[edit]
An Information Geometry Approach for Distance Metric Learning
Proceedings of the Twelfth International Conference on Artificial Intelligence and Statistics, PMLR 5:591-598, 2009.
Abstract
Metric learning is an important problem in machine learning and pattern recognition. In this paper, we propose a framework for metric learning based on information geometry. The key idea is to construct two kernel matrices for the given training data: one is based on the distance metric and the other is based on the assigned class labels. Inspired by the idea of information geometry, we relate these two kernel matrices to two Gaussian distributions, and the difference between the two kernel matrices is then computed by the Kullback-Leibler (KL) divergence between the two Gaussian distributions.
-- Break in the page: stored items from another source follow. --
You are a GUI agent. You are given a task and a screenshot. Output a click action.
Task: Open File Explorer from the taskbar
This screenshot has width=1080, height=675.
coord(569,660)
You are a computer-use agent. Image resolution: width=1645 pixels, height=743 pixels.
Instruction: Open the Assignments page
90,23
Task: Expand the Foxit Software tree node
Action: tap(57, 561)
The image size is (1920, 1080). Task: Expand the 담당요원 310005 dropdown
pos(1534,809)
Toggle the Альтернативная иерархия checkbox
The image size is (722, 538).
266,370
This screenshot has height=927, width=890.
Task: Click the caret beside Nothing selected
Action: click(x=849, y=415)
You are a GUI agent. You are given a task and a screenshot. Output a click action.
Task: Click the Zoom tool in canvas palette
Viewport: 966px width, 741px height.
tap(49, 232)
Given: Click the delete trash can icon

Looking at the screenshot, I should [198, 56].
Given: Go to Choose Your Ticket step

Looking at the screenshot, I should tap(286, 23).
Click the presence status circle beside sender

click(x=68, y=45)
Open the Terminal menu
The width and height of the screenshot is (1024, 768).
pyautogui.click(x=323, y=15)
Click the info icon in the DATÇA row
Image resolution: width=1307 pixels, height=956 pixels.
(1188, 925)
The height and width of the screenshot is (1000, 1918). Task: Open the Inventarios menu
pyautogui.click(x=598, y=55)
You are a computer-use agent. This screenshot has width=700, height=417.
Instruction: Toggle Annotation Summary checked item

The optimal distance metric is then found by minimizing the divergence between the two distributions. Based on this idea, we present two metric learning algorithms, one for linear distance metric and the other for nonlinear distance with the introduction of a kernel function. Unlike many existing algorithms for metric learning that require solving a non-trivial optimization problem and therefore are computationally expensive when the data dimension is high, the proposed algorithms have a closed-form solution and are computationally more efficient. Extensive experiments with data classification and face recognition show that the proposed algorithms are comparable to or better than the state-of-the-art algorithms for metric learning.